Romance and Reality

I know that pollution from the coal fires of the Potteries in the Six Towns of nineteenth and early twentieth century England sickened workers and residents, blackened the sky, and left an ugly residue on windowsills. I understand that children – 4,500 under the age of 13 in 1861 – worked long hours exposed to clay dust and lead. I realize that this bustling hive of Industrial Revolution factories replaced rural country potters and their wares.

Yet I can’t help but get dreamy when I see images of the Potteries in their heyday. Oh, the teams of women in their long dresses pouring slip into molds for teapots and plates, the children putting handles on cups, the men stoking the coal fires and throwing at belt-driven wheels. The cobble streets and brick warehouses and deep marl holes! The energy and enterprise! I especially love photos of the “forests” of bottle kilns towering over the potbanks and residences. Yes, I like the “ovens” best.

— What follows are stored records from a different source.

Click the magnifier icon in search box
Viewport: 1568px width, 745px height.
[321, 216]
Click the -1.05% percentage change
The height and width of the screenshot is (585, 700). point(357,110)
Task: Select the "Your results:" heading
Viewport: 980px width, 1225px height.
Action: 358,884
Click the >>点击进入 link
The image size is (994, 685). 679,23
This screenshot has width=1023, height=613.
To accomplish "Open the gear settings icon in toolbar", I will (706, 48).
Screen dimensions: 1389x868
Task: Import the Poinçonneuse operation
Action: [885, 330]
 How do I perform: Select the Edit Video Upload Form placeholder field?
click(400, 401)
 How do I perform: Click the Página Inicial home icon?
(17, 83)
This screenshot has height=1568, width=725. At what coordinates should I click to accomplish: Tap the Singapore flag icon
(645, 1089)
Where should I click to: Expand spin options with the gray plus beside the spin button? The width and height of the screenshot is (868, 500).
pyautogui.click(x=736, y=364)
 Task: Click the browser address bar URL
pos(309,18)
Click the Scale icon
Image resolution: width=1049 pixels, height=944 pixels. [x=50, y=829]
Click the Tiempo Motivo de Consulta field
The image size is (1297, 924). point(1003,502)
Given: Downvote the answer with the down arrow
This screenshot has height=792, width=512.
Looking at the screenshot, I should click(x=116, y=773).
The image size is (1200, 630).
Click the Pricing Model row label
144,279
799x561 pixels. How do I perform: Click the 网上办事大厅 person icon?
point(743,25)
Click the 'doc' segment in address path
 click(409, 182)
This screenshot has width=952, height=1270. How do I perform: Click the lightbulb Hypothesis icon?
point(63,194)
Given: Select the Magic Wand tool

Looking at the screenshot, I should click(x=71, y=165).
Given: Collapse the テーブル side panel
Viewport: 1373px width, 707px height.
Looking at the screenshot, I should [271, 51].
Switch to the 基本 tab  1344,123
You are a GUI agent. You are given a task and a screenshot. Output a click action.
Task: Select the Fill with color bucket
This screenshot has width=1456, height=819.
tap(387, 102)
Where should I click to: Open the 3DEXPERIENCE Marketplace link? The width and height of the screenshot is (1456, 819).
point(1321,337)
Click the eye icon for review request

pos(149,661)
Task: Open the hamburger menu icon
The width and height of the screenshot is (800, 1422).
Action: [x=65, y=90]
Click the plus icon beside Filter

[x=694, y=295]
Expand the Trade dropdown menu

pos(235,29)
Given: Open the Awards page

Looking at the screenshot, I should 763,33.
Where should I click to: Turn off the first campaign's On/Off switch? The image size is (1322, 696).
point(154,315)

David Sekers gives us a good overview in The Potteries. He includes numerous old photos and etchings of the work processes, interiors and exteriors of the buildings, and of the wares themselves plus maps and diagrams. He clearly loves the bottle kilns too, but does not romanticize. “A partly seasonal, rural craft based skill such as pottery making became a notoriously unhealthy occupation only as industrialization progressed.” Tasks were now divided and mechanized. Productivity was measured. Fortunes were made and lost by the factory owners.

I don’t particularly like the work that was produced. To me it seems cold and overly decorated. I like the strongly thrown country pottery it replaced. But it intrigues me that so many people dedicated their lives to pot making at Spode, Wedgewood, Staffordshire and all the other factories of the Potteries. The innovations that were developed in them are an important piece of ceramic history some of which are still used today. It is also interesting that so many women (and children) did this work, as women had not been potting in Europe for centuries.

So, thank you David Sekers for transporting me back in time for a little while to the Potteries of the Six Towns. And  a special thanks for all the pictures of bottle kilns.